** Opening DATA SHOWN block **
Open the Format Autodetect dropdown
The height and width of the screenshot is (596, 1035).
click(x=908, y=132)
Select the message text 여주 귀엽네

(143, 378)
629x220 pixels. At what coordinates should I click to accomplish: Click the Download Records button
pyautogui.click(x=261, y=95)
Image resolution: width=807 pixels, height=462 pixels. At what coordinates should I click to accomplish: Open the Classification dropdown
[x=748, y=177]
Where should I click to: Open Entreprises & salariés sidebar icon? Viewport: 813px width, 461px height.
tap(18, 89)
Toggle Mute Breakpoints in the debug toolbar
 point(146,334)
** Closing DATA SHOWN block **
**WHAT YOU NEED TO DO:**
Only the line that contains "Where should I" and the lines after it, through the end of the data above, are to be repeated exactly.

**RESPONSE BELOW:**
Where should I click to: Open Entreprises & salariés sidebar icon? Viewport: 813px width, 461px height.
tap(18, 89)
Toggle Mute Breakpoints in the debug toolbar
 point(146,334)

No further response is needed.